Quick docker based reader for udacity rosbag self-driving dataset. Dumps to png/jpg + csv or Tensorflow examples.
Switch branches/tags
Nothing to show
Clone or download



Scripts to read and dump data from the rosbag format used in the udacity self-driving dataset(s).

The scripts were setup to run within a Docker container so that I can extract the data from the rosbag format without needing to install ROS on my system. The docker container is built from the ROS kinetic-perception image. I've added python modules and the latest Tensorflow on top of that.

I'm currently running and testing this code on Ubuntu 16.04. No other platform has been tried.

Since the original release of this script, this latest iteration has been updated to support bag files with compressed images and bag files that have been split into multiple files by time or topics. With support for this, support for a reordering buffer was added to bag2tf.

The latest versions scan all bag files and extract their info in yaml format before doing a second pass to read the data, this adds some time but provides a mechanism for supporting the variety of bag formats and splits now being used in the datasets. The info yaml files are also dumped as part of the bagdump process.


Checkout this code and run in place. I have not pushed docker container to hub.


Build the docker container manually or using ./build.sh

Run one of the run scripts for dumping to images + csv or Tensorflow sharded records files.

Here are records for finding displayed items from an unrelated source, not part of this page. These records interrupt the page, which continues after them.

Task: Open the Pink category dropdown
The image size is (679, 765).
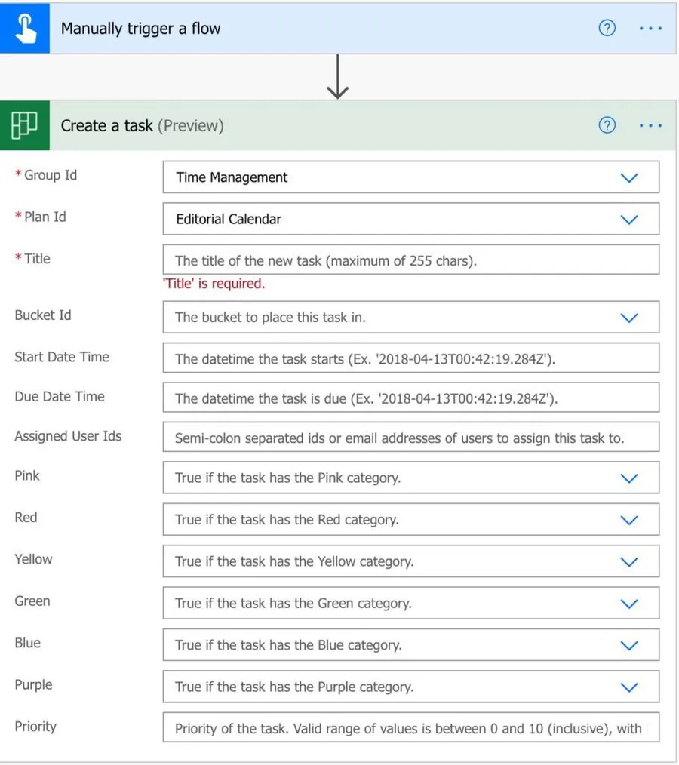Action: pyautogui.click(x=628, y=478)
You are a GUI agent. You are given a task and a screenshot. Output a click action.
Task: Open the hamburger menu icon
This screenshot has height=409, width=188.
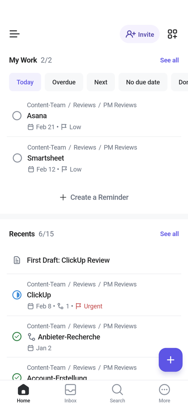click(x=15, y=34)
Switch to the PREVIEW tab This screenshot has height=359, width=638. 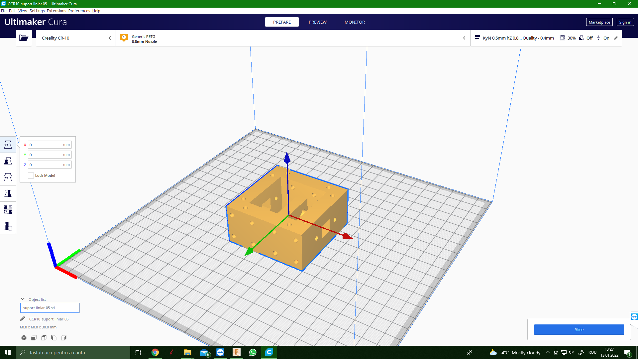point(317,22)
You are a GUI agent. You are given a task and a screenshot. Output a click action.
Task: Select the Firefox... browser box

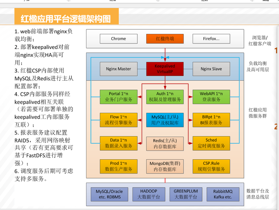211,39
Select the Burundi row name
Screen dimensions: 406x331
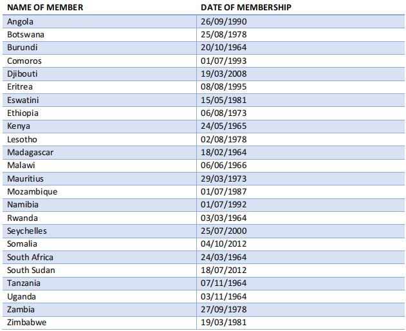[23, 48]
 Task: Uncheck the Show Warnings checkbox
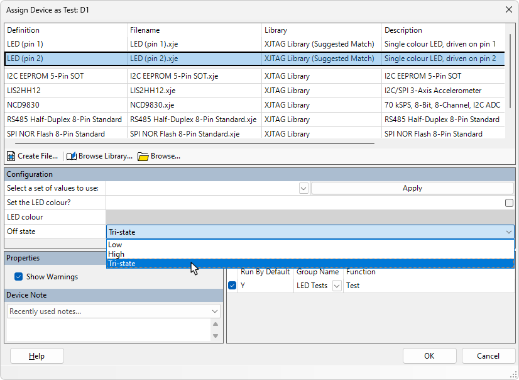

This and future versions of the scripts expect all datasets to exist in SEPARATE folders with only bag files for the same dataset in each folder. The input folder should thus be a folder with one folder per dataset. The bagdump script will mirror those input folders in the output, while the bag2tf will combine them all into one sharded stream.

Dump to images + CSV

./run-bagdump.sh -i [local dir with folders containing bag files] -o [local output dir] -- [args to pass to python script]

For example, if your dataset bags are in /data/dataset2-1/dataset.bag, /data/udacity-datasetElCamino/*.bag etc., and you'd like the output in /output:

./run-bagdump.sh -i /data -o /output

The same as above, but you want to convert to png instead of jpg:

./run-bagdump.sh -i /data -o /output -- -f png

Dump to Tensorflow sharded files

Same basic arguments as for bagdump above. There are some additional arguments of note to pass to the python script.

The default arguments write all cameras into the same sharded stream along with latest steering entry. To write images to three separate streams, one for each camera, add an -s (or --separate) argument.


./run-bag2tf.sh -i /data -o /output -- --separate


The paths the python script operates on are relative to the docker container, your local paths are intended to be passed by mapping to docker volumes. Keep this in mind if you try to change the outdir or bagfile arguments to the python script from the defaults.


Some issues with the readtf.py reading test script. The TF queue is not closing after one pass through.